- [DOCUMENT PASSAGE]:
● ● ● ● ●

Published: Last updated: Reviewed: Sources: bradleyfdn.org greatermilwaukeefoundation.org northwesternmutual.com kohlfoundation.org bfrg.org

TLDR

Milwaukee's foundation landscape has a distinctive ideological range unusual for a mid-size metro. The Lynde and Harry Bradley Foundation is one of the largest conservative-leaning foundations in the United States, distributing over $50 million annually from its Milwaukee headquarters. Greater Milwaukee Foundation operates as the community foundation with broad, centrist grantmaking. Northwestern Mutual Foundation ties giving to the company's employee and community footprint. Herb Kohl Foundation and Bader Philanthropies round out a funding ecosystem where each funder's priorities and philosophical orientation differ significantly. In a metro of 1.5 million, funder relationships are personal and long-term. Grant writing in Milwaukee is less about perfecting a generic proposal and more about understanding which funder's mission genuinely aligns with your work.

Milwaukee’s foundation landscape carries a distinctive characteristic that shapes every grant strategy in the metro: an unusually wide ideological range among major funders, all headquartered within a few miles of each other. The Lynde and Harry Bradley Foundation operates as one of the largest conservative-leaning foundations in the country. Greater Milwaukee Foundation runs broad, centrist community philanthropy. Northwestern Mutual Foundation ties corporate giving to employee engagement. Bader Philanthropies and Herb Kohl Foundation add their own priority frameworks.

In a metro of 1.5 million people, these funders are not abstract institutions - they are organizations whose staff you see at community events, whose board members sit on other boards, and whose priorities are discussed openly in the nonprofit community. Grant writing in Milwaukee is fundamentally a relationship and alignment exercise, not a document-production exercise.

● ● ● ● ●

- [ASSIGNMENT 1]: Translate this sentence from the passage on Milwaukee's foundation landscape into Spanish: "In a metro of 1.5 million, funder relationships are personal and long-term."
- [ASSIGNMENT 2]: Continue the passage on Milwaukee's foundation landscape from its final sentence.

● ● ● ● ●

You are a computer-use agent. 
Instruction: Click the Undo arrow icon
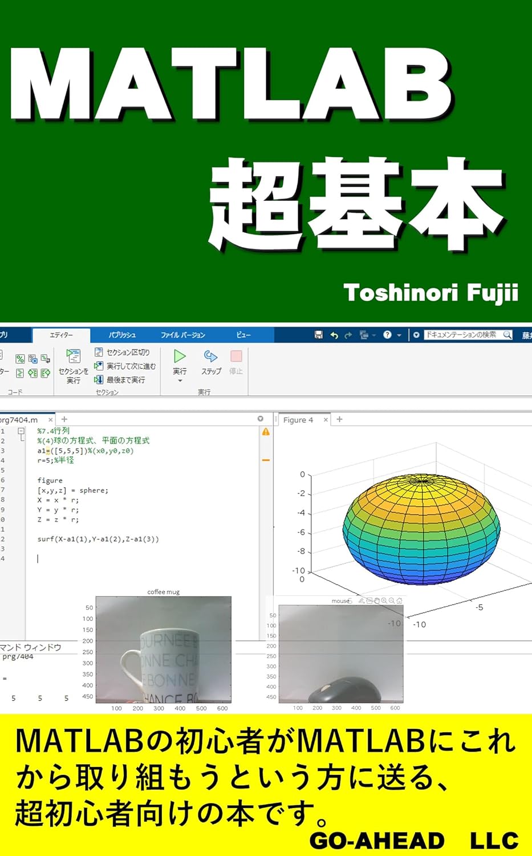pyautogui.click(x=334, y=334)
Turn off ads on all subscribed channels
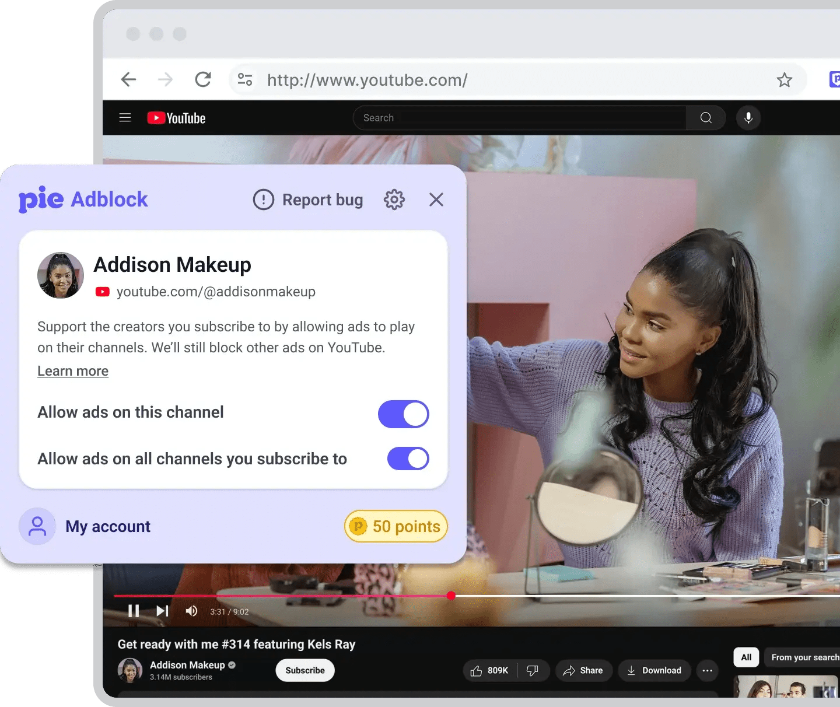This screenshot has height=707, width=840. coord(408,459)
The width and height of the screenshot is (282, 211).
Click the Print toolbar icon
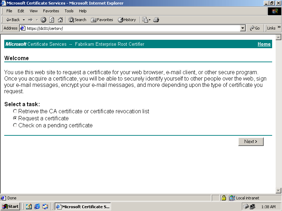[x=156, y=20]
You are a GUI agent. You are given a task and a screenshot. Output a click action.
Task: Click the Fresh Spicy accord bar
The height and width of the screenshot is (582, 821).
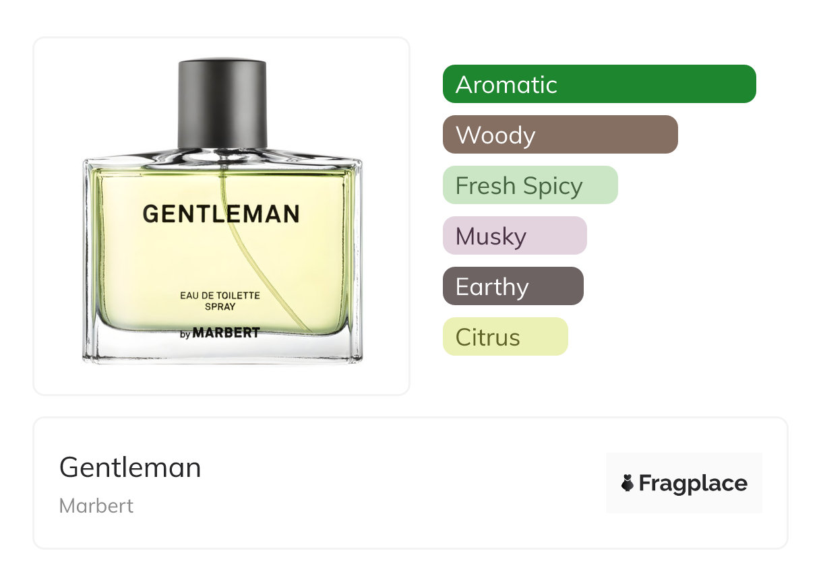click(x=530, y=185)
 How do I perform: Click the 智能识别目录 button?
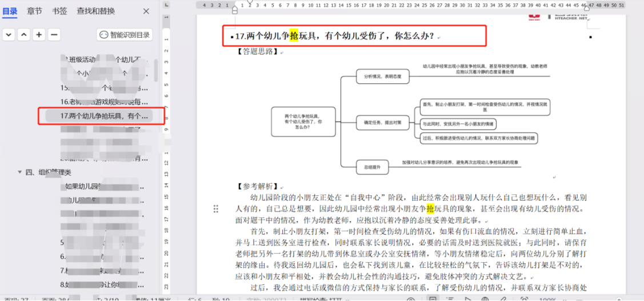(125, 35)
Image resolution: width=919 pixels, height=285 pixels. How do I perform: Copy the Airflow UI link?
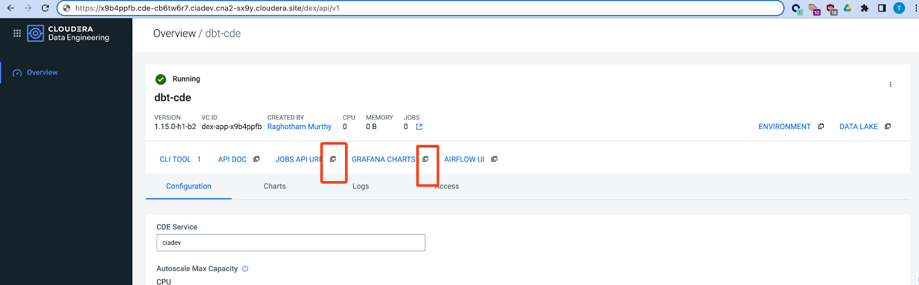pos(494,159)
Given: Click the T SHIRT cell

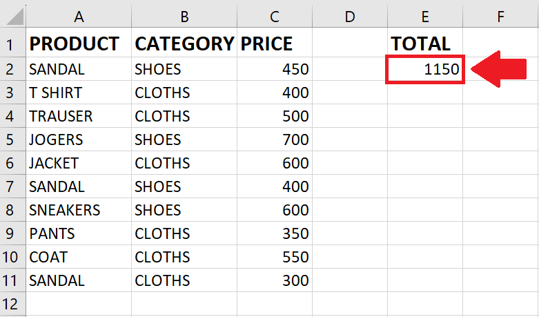Looking at the screenshot, I should (x=79, y=93).
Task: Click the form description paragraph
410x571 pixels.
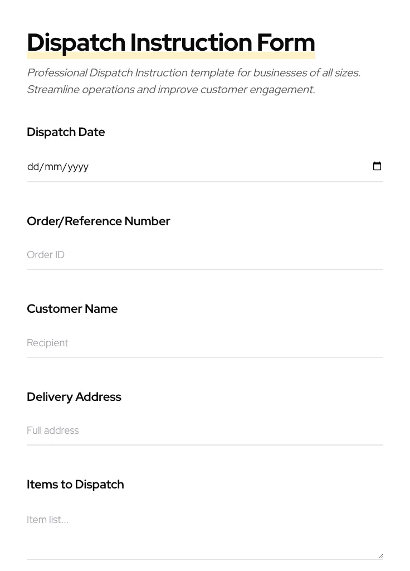Action: point(193,81)
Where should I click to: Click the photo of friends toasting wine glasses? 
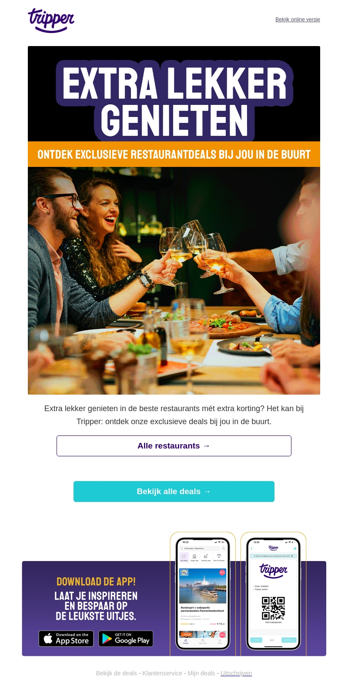(x=174, y=281)
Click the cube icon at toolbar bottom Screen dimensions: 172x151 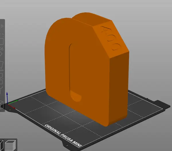pos(1,105)
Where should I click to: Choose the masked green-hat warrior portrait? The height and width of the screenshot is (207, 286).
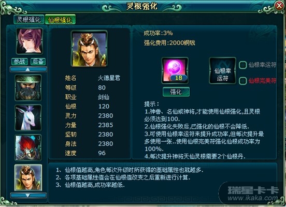click(28, 88)
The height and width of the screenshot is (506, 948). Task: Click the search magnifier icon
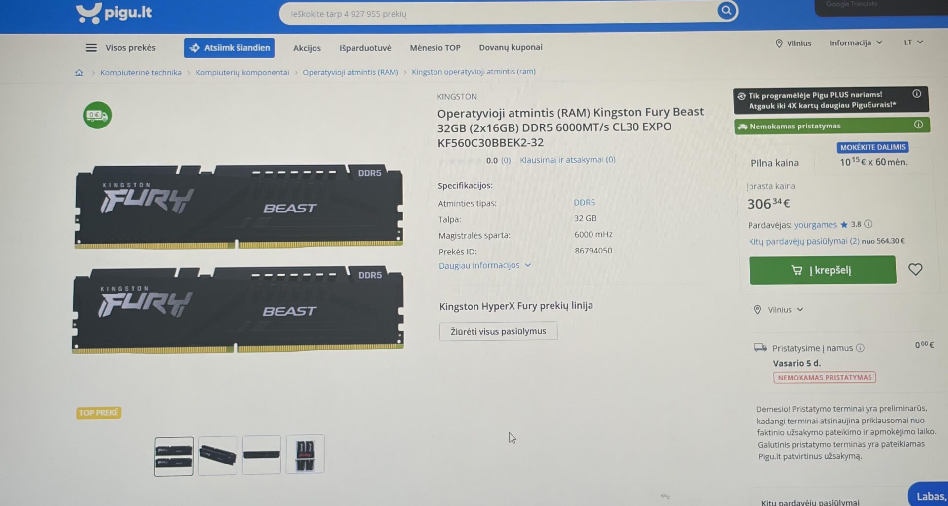pyautogui.click(x=726, y=10)
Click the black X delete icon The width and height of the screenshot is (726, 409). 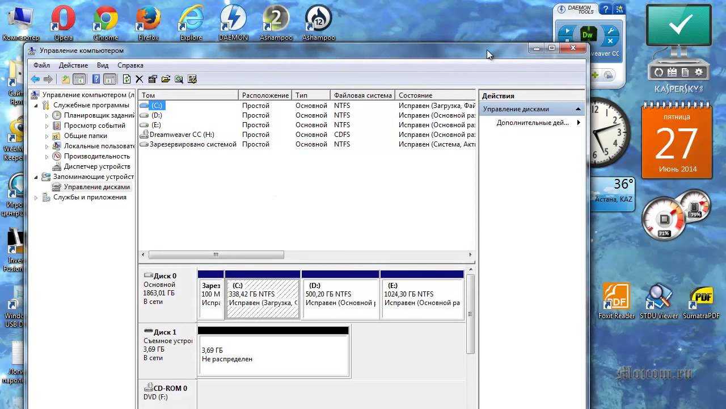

● ● ● ● ●

- [TASK RESULT 1]: En un área metropolitana de 1,5 millones de habitantes, las relaciones con los financiadores son personales y a largo plazo.

- [TASK RESULT 2]:
The Milwaukee Foundation Landscape

The Milwaukee metro has approximately 1.5 million residents, and Wisconsin overall has roughly 30,000 active nonprofit organizations. Milwaukee’s philanthropic infrastructure is solid for a metro its size, anchored by a community foundation with over $1 billion in assets and several private foundations with national-scale giving programs.

What makes Milwaukee unusual is not the total volume of philanthropic capital - cities like Minneapolis, Cleveland, or Pittsburgh have comparable or larger pools - but the ideological diversity of major funders operating in a compact geographic and social space. This creates both opportunity and complexity for development teams.

The opportunity: Milwaukee nonprofits can access funding from funders with genuinely different perspectives, which means a wider range of organizations can find aligned support. The complexity: submitting identical proposals to funders with fundamentally different theories of change signals that you have not done your homework.

Lynde and Harry Bradley Foundation

The Bradley Foundation holds assets exceeding $850 million and distributes more than $50 million annually in grants. It is one of the largest private foundations in the United States and one of the most prominent funders of conservative and free-market-oriented policy, education, and civic initiatives.

Bradley funds both nationally and in Milwaukee. National grantmaking supports think tanks, policy organizations, and educational institutions aligned with principles of limited government, free enterprise, and individual liberty. Milwaukee-area giving focuses on education reform (school choice, charter schools, K-12 innovation), community safety, workforce development, and civic renewal.

For Milwaukee nonprofits, the key question is genuine alignment. Bradley’s published grantee list and annual report make its priorities transparent. Organizations whose work naturally aligns with Bradley’s orientation - market-based solutions, educational choice, civic engagement rooted in personal responsibility - can find a significant funding partner. Organizations whose work runs counter to these principles should invest their development time elsewhere.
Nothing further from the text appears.